Stored data:
_ _ _ _

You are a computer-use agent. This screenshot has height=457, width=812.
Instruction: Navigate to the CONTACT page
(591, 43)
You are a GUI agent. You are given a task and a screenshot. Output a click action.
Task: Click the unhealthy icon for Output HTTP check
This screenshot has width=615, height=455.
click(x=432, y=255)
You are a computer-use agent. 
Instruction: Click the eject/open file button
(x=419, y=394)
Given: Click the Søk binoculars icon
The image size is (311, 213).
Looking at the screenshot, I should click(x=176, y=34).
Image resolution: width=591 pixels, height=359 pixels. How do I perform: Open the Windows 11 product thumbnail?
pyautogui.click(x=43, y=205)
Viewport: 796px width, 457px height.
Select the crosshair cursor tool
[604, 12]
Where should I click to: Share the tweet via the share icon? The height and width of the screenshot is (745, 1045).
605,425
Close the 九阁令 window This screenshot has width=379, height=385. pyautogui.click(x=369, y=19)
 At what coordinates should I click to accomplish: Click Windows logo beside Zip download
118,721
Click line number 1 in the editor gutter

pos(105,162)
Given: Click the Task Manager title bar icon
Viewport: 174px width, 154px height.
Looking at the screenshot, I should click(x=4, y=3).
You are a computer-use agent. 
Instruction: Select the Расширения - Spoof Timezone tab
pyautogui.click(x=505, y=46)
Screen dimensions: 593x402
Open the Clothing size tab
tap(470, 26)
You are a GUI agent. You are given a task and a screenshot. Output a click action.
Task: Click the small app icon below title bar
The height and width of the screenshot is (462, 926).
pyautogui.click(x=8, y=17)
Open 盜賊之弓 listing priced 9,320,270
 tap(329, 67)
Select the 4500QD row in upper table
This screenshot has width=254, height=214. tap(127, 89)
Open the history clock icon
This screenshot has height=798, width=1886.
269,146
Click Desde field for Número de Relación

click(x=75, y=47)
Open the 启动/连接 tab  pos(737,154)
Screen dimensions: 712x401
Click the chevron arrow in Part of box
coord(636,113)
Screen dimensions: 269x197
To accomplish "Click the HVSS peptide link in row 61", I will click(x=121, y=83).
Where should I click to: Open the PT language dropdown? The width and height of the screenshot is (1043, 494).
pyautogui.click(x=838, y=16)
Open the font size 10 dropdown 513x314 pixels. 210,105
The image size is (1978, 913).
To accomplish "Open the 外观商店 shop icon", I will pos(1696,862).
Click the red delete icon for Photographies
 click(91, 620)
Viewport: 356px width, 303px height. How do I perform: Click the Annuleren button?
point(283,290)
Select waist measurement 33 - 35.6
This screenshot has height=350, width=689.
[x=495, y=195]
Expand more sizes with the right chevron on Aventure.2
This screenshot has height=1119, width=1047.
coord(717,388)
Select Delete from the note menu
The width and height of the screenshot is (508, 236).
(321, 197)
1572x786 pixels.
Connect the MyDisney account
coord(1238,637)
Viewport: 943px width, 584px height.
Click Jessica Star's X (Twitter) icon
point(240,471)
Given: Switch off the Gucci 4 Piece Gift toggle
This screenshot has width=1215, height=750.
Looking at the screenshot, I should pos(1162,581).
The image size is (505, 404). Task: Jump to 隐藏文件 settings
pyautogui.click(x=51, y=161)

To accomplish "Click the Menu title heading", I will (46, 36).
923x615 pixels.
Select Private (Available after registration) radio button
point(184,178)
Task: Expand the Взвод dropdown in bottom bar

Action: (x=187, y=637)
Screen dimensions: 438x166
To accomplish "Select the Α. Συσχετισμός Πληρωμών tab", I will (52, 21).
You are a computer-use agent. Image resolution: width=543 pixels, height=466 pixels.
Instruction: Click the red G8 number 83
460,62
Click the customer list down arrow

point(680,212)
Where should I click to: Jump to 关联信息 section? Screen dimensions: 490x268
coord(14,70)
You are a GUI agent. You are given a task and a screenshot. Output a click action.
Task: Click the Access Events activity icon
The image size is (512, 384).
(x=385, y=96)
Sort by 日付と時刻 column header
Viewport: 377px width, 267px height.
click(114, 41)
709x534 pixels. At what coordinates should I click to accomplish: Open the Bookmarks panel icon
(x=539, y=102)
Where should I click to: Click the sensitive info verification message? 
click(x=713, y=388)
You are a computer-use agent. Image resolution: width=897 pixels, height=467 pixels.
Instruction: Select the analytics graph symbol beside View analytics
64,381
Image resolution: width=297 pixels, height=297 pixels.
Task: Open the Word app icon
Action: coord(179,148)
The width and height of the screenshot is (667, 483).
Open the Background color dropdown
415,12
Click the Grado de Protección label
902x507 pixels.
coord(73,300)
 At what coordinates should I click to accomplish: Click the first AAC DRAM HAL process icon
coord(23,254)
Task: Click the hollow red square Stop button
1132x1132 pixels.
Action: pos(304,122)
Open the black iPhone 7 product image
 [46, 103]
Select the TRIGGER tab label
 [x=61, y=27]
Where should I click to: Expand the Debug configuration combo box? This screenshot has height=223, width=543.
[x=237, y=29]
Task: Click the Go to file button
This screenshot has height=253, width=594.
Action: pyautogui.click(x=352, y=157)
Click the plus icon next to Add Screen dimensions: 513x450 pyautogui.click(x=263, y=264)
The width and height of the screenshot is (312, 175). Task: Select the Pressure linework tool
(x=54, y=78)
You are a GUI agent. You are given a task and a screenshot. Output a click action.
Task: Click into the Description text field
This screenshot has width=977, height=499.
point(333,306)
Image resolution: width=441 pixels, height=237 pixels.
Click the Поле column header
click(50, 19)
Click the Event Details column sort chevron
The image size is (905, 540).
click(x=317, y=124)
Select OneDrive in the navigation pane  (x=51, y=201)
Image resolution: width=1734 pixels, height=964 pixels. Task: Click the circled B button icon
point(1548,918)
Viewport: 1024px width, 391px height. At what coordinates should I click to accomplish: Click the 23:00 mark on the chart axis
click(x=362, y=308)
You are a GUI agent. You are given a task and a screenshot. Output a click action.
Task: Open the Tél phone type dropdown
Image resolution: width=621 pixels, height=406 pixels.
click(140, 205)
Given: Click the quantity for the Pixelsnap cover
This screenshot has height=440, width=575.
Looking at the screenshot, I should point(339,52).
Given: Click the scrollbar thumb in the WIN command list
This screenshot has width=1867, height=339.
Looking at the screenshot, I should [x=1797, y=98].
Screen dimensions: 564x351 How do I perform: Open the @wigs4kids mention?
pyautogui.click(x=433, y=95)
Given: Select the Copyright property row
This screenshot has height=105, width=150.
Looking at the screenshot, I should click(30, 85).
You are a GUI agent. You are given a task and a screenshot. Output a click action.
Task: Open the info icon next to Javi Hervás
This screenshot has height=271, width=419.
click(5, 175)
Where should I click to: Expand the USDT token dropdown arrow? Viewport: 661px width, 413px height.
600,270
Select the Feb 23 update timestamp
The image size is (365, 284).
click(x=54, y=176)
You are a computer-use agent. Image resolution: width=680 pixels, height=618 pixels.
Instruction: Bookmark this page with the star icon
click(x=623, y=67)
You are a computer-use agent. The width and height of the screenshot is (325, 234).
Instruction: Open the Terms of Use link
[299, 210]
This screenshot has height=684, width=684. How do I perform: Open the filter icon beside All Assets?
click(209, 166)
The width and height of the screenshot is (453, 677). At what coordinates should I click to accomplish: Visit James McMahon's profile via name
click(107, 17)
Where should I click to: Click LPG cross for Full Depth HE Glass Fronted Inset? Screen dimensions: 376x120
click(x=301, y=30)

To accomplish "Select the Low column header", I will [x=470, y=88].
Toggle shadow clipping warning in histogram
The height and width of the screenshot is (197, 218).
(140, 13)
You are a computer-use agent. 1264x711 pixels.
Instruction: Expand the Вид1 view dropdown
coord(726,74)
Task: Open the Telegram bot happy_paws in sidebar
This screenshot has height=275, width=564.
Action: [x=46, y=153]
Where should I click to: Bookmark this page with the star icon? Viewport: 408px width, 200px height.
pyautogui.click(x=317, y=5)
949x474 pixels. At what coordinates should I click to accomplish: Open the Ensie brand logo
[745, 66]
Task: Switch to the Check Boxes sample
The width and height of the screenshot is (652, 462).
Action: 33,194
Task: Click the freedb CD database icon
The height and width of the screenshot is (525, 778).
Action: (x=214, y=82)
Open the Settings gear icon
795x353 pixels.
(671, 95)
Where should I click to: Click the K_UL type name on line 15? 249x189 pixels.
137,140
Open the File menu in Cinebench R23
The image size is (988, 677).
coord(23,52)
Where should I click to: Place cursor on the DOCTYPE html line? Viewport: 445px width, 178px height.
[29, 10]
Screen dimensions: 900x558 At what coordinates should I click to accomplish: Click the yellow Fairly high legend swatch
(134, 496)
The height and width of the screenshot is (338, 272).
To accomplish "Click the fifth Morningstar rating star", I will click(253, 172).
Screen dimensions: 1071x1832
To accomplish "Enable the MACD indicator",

_ _ _ _

AIM OF THE EXERCISE: Please return every line from the first one in the records above down to the line containing "Screen dimensions: 593x402", including both, exactly as written and nothing more.

YOUR SOLUTION:
You are a computer-use agent. This screenshot has height=457, width=812.
Instruction: Navigate to the CONTACT page
(591, 43)
You are a GUI agent. You are given a task and a screenshot. Output a click action.
Task: Click the unhealthy icon for Output HTTP check
This screenshot has width=615, height=455.
click(x=432, y=255)
You are a computer-use agent. 
Instruction: Click the eject/open file button
(x=419, y=394)
Given: Click the Søk binoculars icon
The image size is (311, 213).
Looking at the screenshot, I should click(x=176, y=34).
Image resolution: width=591 pixels, height=359 pixels. How do I perform: Open the Windows 11 product thumbnail?
pyautogui.click(x=43, y=205)
Viewport: 796px width, 457px height.
Select the crosshair cursor tool
[604, 12]
Where should I click to: Share the tweet via the share icon? The height and width of the screenshot is (745, 1045).
605,425
Close the 九阁令 window This screenshot has width=379, height=385. pyautogui.click(x=369, y=19)
 At what coordinates should I click to accomplish: Click Windows logo beside Zip download
118,721
Click line number 1 in the editor gutter

pos(105,162)
Given: Click the Task Manager title bar icon
Viewport: 174px width, 154px height.
Looking at the screenshot, I should click(x=4, y=3).
You are a computer-use agent. 
Instruction: Select the Расширения - Spoof Timezone tab
pyautogui.click(x=505, y=46)
Screen dimensions: 593x402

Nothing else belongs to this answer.